- **Work order**
Given the entries that follow, write out exactly the lines starting at the one containing "Legal events (237, 219)" and ending at the one containing "About (345, 2567)", both ends included, and only those.

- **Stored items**

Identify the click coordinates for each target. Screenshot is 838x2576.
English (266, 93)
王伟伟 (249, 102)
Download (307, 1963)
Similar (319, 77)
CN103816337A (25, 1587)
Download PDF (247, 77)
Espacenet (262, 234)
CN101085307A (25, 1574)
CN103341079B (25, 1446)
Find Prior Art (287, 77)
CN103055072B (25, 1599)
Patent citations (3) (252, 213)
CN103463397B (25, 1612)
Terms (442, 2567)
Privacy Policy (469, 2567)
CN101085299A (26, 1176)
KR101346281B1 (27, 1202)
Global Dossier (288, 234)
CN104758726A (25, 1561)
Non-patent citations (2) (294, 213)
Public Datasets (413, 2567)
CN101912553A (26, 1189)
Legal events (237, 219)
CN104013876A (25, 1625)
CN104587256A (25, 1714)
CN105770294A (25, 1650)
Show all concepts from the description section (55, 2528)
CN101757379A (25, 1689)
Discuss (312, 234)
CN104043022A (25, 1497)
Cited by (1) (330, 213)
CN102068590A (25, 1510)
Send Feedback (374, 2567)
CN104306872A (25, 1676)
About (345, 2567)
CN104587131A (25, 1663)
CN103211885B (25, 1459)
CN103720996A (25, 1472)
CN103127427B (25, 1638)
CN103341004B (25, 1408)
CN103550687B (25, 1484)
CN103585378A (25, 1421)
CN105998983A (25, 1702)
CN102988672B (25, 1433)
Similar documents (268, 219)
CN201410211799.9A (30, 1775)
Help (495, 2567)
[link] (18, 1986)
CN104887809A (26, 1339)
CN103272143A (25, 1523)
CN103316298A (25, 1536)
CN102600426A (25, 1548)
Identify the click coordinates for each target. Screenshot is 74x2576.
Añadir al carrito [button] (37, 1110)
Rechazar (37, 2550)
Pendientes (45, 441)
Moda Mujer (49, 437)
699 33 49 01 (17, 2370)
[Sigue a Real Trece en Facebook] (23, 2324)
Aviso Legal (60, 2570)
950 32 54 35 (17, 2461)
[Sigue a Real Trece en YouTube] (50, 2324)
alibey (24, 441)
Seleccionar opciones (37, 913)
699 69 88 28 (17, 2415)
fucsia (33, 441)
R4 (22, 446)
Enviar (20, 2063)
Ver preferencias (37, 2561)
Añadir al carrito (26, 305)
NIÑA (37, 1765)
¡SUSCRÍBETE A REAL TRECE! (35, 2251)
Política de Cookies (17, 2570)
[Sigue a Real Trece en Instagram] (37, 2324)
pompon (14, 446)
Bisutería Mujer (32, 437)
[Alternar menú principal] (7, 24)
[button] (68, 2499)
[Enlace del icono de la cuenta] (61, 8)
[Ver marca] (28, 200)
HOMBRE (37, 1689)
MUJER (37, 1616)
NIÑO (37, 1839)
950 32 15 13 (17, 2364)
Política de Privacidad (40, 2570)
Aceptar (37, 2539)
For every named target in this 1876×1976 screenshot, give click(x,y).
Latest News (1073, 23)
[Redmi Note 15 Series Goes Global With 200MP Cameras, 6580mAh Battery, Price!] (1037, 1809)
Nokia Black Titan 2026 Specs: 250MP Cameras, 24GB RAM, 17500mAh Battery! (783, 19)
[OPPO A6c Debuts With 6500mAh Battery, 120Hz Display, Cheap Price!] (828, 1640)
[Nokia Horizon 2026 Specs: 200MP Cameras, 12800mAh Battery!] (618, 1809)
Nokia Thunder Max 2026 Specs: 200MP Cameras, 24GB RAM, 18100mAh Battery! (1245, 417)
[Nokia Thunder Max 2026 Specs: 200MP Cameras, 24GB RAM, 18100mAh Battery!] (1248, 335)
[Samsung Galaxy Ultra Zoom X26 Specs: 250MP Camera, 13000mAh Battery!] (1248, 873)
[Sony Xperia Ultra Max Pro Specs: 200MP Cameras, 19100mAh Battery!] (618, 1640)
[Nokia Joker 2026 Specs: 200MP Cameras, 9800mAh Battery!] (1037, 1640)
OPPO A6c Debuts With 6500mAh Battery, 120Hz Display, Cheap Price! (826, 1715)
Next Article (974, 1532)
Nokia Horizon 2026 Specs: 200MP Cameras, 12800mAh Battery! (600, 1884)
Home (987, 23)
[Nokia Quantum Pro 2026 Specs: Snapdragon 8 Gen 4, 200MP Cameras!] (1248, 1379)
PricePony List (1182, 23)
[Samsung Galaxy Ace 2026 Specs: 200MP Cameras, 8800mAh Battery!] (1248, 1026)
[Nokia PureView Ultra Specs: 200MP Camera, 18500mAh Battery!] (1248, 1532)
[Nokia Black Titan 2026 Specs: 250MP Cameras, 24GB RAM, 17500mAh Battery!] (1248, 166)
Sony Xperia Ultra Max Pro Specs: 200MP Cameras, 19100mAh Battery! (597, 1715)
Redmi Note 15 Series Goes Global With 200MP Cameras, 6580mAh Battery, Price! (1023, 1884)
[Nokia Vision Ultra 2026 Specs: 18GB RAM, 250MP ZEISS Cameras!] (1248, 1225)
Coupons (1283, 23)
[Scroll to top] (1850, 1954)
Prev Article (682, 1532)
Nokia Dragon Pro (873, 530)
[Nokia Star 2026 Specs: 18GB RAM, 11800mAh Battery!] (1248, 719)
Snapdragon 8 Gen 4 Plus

- **Reply**
Legal events (237, 219)
CN104013876A (25, 1625)
CN104587256A (25, 1714)
CN105770294A (25, 1650)
Show all concepts from the description section (55, 2528)
CN101757379A (25, 1689)
Discuss (312, 234)
CN104043022A (25, 1497)
Cited by (1) (330, 213)
CN102068590A (25, 1510)
Send Feedback (374, 2567)
CN104306872A (25, 1676)
About (345, 2567)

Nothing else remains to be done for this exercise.